= TSH Resources =

TSH Resources Berhad is a holding company from Kuala Lumpur, Malaysia. It
primarily engages in cultivating, processing, and refining oil palm.
Other operations include segment manufactures and sale of downstream wood products.
Furthermore, it operates a forest management unit, it manufactures, sells, and trades cocoa products and generates and supplies electricity from biomass plants.
Tan Aik Sim is its management director, Loh Toi Meei its chief financial officer and Tan Aik Yong its executive director.
Its revenue is MYR 1.05bn, its net income
MYR 70.57m and its number of employees
2.09k (all as of 2018).
It is active in Central Kalimantan, Central Kalimantan, and West Sumatra in Indonesia and Sabah in Malaysia.
It claims to have received a sustainable forest management license from the state government of Sabah
to manage 300,000 acres of forest for 100 years.
It supplies crude palm oil and palm kernel to Musim Mas.
“Sustainable Palm Oil Transparency Toolkit” (SPOTT) ranks TSH Resources 24th of 25 among of the world’s largest publicly listed palm oil companies.

==Subsidiaries==
Its subsidiaries include LKSK Sdn. Bhd., which is engaged in oil palm plantations; Tan Soon Hong Holdings Sdn.

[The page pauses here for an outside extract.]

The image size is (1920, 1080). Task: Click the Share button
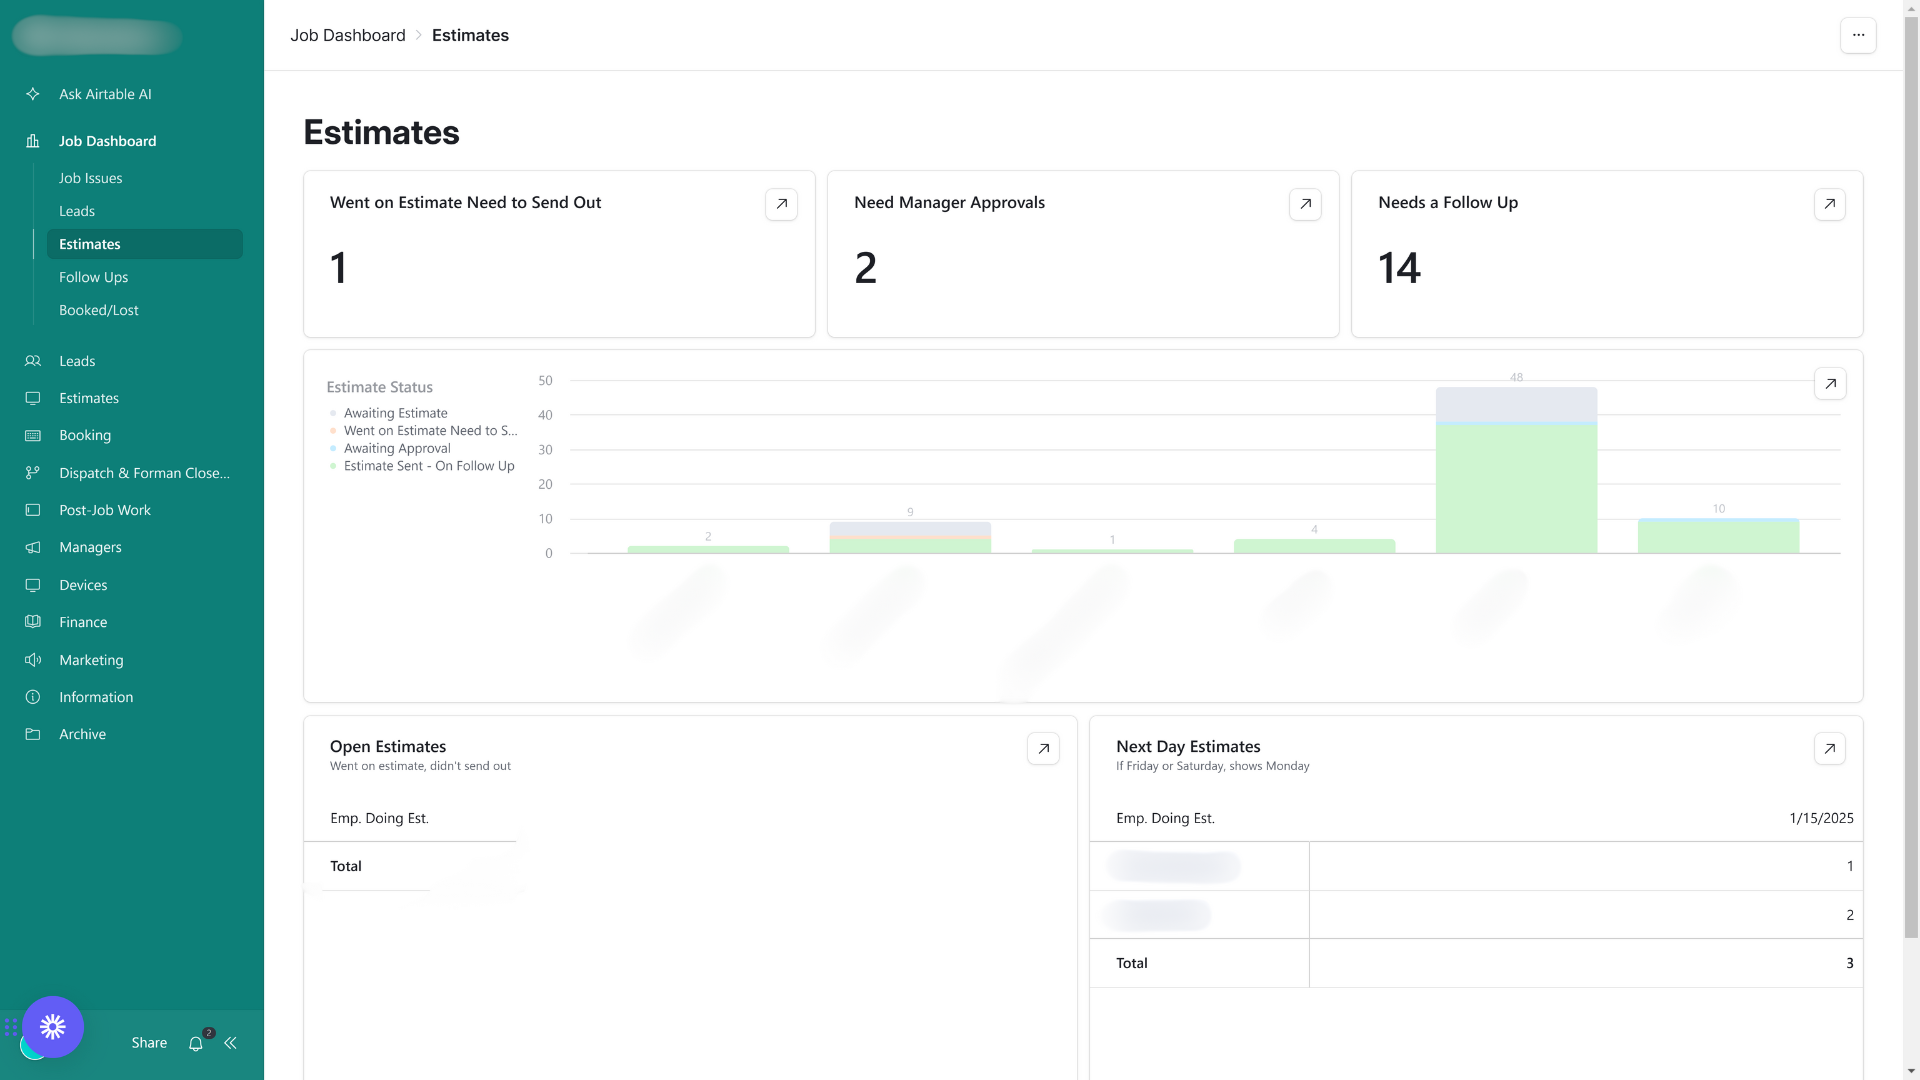coord(149,1043)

Bhd., which is engaged in oil palm plantations and investment holding, and TSH Bio-Energy Sdn. Bhd., which is engaged in the operation of a power plant.
PT Sarana Prima Multi Niaga (SPMN), is a subsidiary of TSH Resources and a supplier to Wilmar.

It is a member of Roundtable on Sustainable Palm Oil.
Children have done hazardous work on plantations owned by SPMN.
Harvesters work in excess of the limit of 40 hours per week set out under Indonesian law.